I recently spent a lot of time working with some quite challenging files to prepare my recent article “Photographing aircraft in flight with the Tamron 150-600mm”, and a Photography Life reader asked if I could share some of the details of the processing that I do with difficult files.
So, for those of you who don’t mind wading through a lot of screen shots with some commentary, this article tries to capture the various adjustments I made, and process I used, with one of the shots that did not make it into my “photographing aircraft” article. Those of you who don’t like wheelbarrows full of detail should probably skip this article.
I should also state upfront that I don’t profess to be any kind of expert with post-processing so my approach may seem somewhat scattered or unstructured to some folks. This may be due to the fact that I never do any batch processing of images and I only post process the ones I intend on using for some specific purpose. Plus, I’m self-taught by mucking around a lot…which does not lend itself to creating a disciplined approach.
I treat each photograph as an individual challenge and how I treat it tends to fluctuate with the image. My basic flow for difficult files is DxOMark Optics Pro…then into CS6…then into Nik Suite. For files needing only very simple adjustments I’ll just pop them in and out of CS6 quickly, with the odd tweak in Nik.
So, let’s get back to the subject image of this article…and its unprocessed RAW appearance.
My first step is to bring the RAW file into DxOMark and allow the software to do its automated lens/camera adjustments.

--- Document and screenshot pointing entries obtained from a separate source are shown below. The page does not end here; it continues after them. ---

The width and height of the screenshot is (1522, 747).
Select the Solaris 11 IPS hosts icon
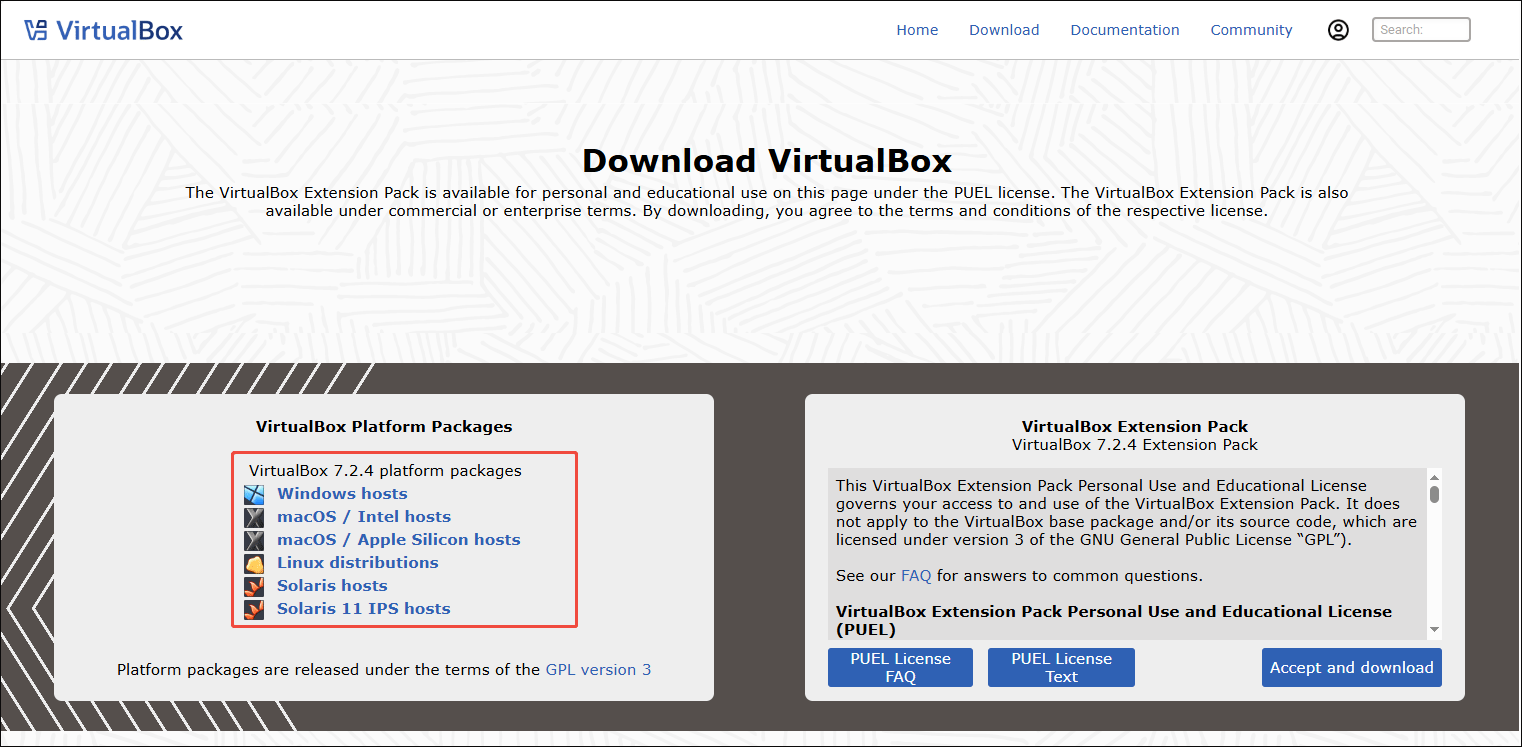tap(254, 609)
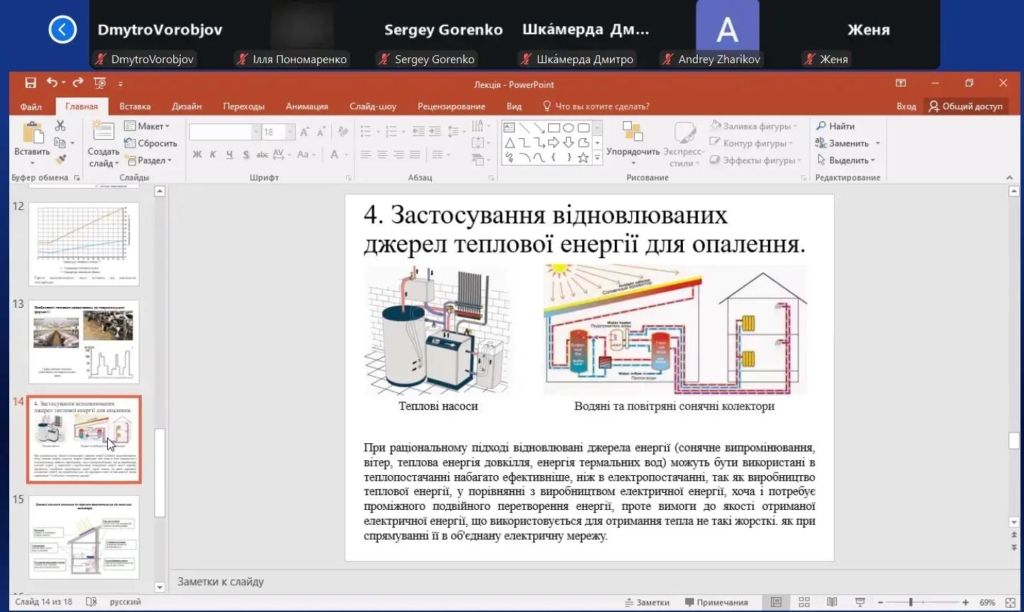Open the Layout (Макет) dropdown
Image resolution: width=1024 pixels, height=612 pixels.
[x=147, y=126]
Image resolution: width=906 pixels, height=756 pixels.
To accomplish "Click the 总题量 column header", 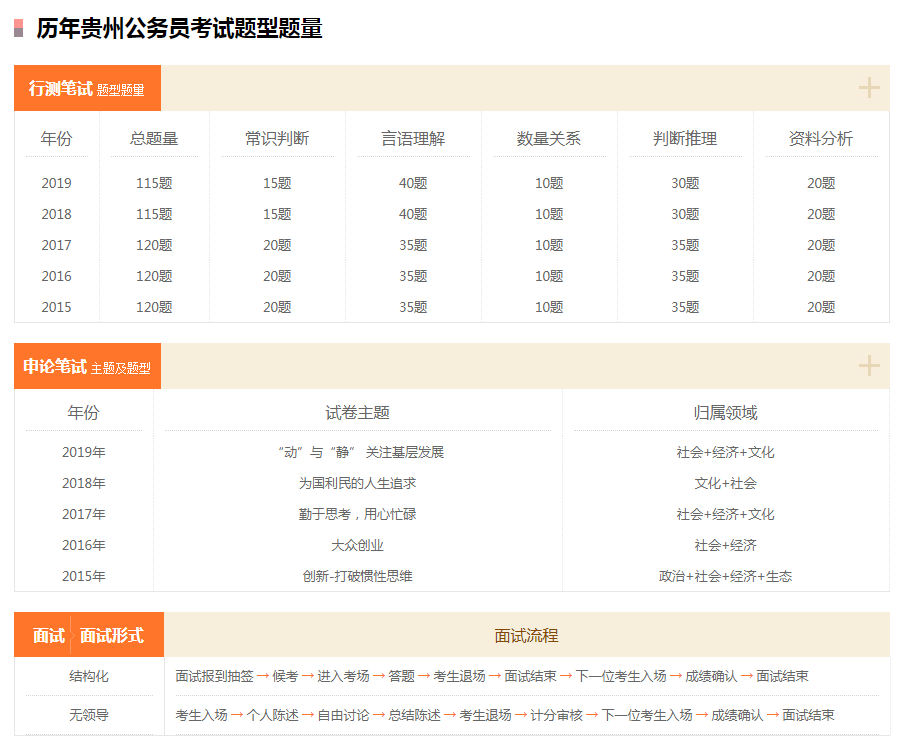I will [154, 141].
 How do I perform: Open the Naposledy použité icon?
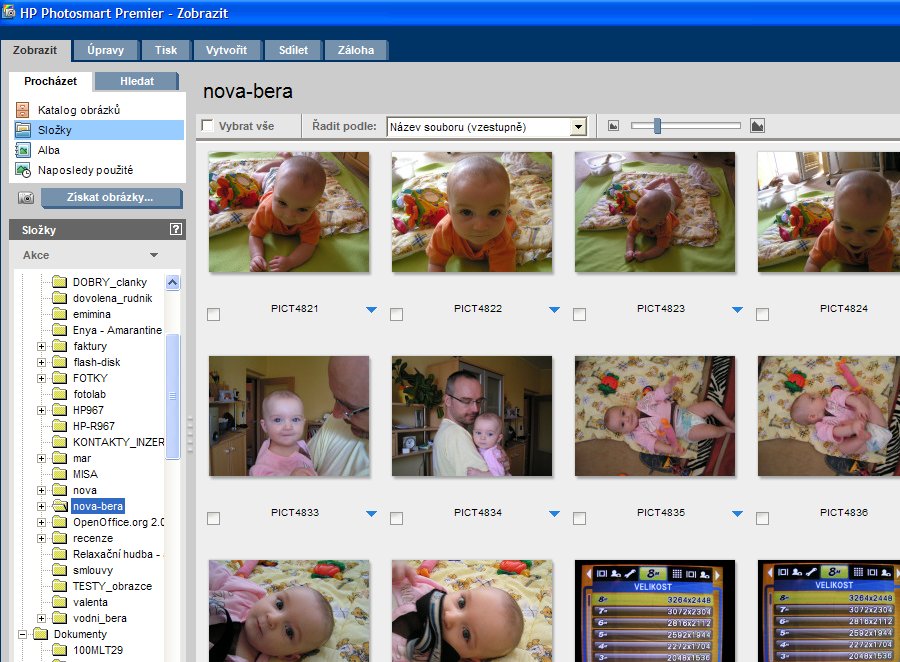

While I don’t use too many presets there are two that I do use quite a bit in DxOMark Optics Pro; ‘Sharpen Fine Details’ and ‘HDR (single shot)’. When working with an image that is very flat and grey, like the subject photo in this article, I find these two presets in Optics Pro can be very helpful to start bringing out details.
Then I open up the Customized menu in DxOMark Optics Pro and make some initial adjustments. These often include ‘Smart Lighting’, vibrancy and saturation. When working with a flat, grey image I’m often very aggressive and I have no hesitation taking vibrancy to the max and also cranking up the saturation a fair bit.
After having a quick look at the results, then I typically make some adjustments to highlights, mid-tones, shadows, and black as needed in DxoMark Optics Pro.
Then I process the file as a TIFF and move it into CS6.
The first thing I do in CS6 is adjust the exposure and gamma correction.
Then I’ll play with the standard curves to see if one of them does something dramatic that I like with the image. If it does, I use it. If not, I move on.
Next, I will typically make some adjustment to the levels to try to create higher levels of differentiation in the shot. Most of the post-processing I’ve done to this point is to work with the overall ‘greyness’ of the image to try and create more density that I can begin to work with later on in terms of getting some colours back in the image.
Then I open up Viveza 2 and make adjustments to brightness, contrast, saturation, structure and shadows. At this point the image starts to take shape.
Depending on what I see in the image I’ll often open up Color Efex 2 and adjust polarization and dynamic contrast.
At this point I find it is often useful to go back into CS6 and make some readjustment to the gamma correction so I can get a bit more balance with the image.
Then I revisit the vibrance and saturation in CS6 and often bump them up a fair bit…again to bring some colour back into the shot.
I often revisit the levels and make some subtle readjustments as necessary.
With the subject image in this article I then made some adjustments to the ‘yellows’ in the Hue/Saturation adjustment screen in CS6 to add some extra colour pop to the aircraft.
Then as part of the final image tweaking, I’ll often go back into Color Efex 2 and make some small adjustments to the polarization and dynamic contrast settings.
If the image has gone through a ton of work it sometimes needs a bit of clean up so I will then sometimes use Define 2 for that purpose.
On occasion I’ll then take the image into Sharpener Pro 3 and make a few adjustments.
If I’m diligent….or just plain lucky I’ve gone from the following image…
To something like this one below…or hopefully better.
When it comes to using software in post-production I’m not much into experimenting with more and more new programs. I know I drive my tech-savvy son crazy with my lack of enthusiasm for the ‘latest and greatest’ software.
I’m sure I’m only scratching the surface with my current programs…and I’m loathe to spending time learning more new software when I’d much rather be looking through a viewfinder than at a monitor.